Remarks. Throughout Europe this is a very rare species (Nentwig et al. 2017) which was classified as vulnerable in the Carpathian Red List (Gajdoš et al. 2014) while in the Czech Republic it is endangered (Rezáč et al. 2015). In Hungary it was firstly detected by Szinetár (1995) and since then the spider was found at several locations within the country (Bogya et al. 1999, Horváth & Szinetár 2002, Szita et al. 2002, Horváth et al. 2009, Kovács et al. 2009, Szinetár et al. 2011, Keresztes 2013, Szita et al. 2014), although D. livens is still a quite rare species here. This species is a facultative bark-dweller (Szinetár & Horváth 2006) and occurs almost exclusively in oak forests on shrubs and lower branches of trees (Szinetár 1995, Szinetár et al. 2011, Nentwig et al. 2017). Although it has several records from other habitats/plants: e.g. from apple (Keresztes 2013) and pear (Bogya et al. 1999) orchards, from Pinus nigra, Platanus hybrida (Szinetár & Horváth 2006), Tilia spp. and from Acer spp. trees (Stenchly et al. 2007, Keresztes 2013). We collected several specimens from A. campestre trees as well, which suggets that D. livens might be less tightly bounded to the oak forests. The specimen collected in Gödöllő was consuming a Smaragdina aurita (Linnaeus, 1767) (Chrysomelidae) (det.

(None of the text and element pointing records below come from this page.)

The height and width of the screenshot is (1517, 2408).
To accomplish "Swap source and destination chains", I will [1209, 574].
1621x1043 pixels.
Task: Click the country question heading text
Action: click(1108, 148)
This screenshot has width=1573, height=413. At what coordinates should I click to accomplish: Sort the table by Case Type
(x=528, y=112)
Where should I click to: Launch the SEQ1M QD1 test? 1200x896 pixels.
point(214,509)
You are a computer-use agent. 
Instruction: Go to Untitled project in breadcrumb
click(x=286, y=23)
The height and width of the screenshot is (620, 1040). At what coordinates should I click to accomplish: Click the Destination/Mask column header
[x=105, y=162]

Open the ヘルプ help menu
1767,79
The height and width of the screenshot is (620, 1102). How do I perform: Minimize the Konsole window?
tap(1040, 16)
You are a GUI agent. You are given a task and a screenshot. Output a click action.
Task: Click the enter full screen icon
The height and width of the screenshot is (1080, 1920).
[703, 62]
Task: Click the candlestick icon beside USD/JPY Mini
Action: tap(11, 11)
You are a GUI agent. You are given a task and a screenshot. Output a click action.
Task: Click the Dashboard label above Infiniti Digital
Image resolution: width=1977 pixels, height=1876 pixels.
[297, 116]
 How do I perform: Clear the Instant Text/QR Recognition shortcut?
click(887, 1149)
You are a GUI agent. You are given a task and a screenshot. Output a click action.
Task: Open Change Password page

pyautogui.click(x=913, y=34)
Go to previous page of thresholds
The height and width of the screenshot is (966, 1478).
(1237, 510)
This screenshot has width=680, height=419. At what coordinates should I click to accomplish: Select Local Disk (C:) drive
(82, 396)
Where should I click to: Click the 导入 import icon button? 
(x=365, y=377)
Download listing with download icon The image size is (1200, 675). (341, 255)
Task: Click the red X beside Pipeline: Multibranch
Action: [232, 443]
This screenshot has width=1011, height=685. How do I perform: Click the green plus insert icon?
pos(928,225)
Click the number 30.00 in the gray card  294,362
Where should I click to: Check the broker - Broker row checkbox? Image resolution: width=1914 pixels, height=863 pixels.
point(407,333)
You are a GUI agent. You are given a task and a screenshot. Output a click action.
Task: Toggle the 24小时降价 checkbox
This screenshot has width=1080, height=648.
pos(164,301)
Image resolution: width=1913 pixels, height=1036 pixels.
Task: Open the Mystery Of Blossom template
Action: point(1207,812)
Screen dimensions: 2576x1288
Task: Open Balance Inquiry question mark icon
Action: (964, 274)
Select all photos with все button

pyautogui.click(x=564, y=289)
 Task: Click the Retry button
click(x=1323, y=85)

L. Mezőfi) adult on a shrub.
Conclusions
Given their presence in neighbouring countries and distribution in Europe, the occurence of the new records (C. sierrae and P. oblitum) for Hungary is not surprising. Probably the two above mentioned species were naturally spread to Hungary, because human-mediated dispersal is less typical for Araneidae and Linyphiidae species (Nentwig 2015). At the moment, the Spiders of Europe database lists 800 spider taxa for Hungary (Nentwig et al. 2017), but the spiders reported here, and the many other recently described and first recorded species, indicate that the list is still far from complete. Therefore, in Hungary the number of spider species can be estimated to be much higher than 800. According to Nentwig (2015) international trade and climate change are the major factors that facilitate the spread and establishment of alien spider species. Currently one alien spider species per year is introduced to Europe, but this rate will surely increase in future. Therefore, it is important to continue the arachnological exploration of Hungary because, as in the case of Europe in general, many new species are expected to emerge in this country and also not all species that supposedly occur in Hungary have been found and listed yet.
Acknowledgements
The authors would like to thank Arpád Szabó for his help with the preparation of the photographs, Eva Szita for her help with the identification of I. microphthalma and checking D. lata, and Dávid Korányi, Viktória Hoffmann, Dorottya Gyóni, Csaba Nagy and Márton Paróczai for collecting many of the specimens. We would also like to thank Dóra Hoppál and István Bernát for their assistance in collecting and processing the samples. The study was financially supported by the National Research, Development and Innovation Office of Hungary (K112743).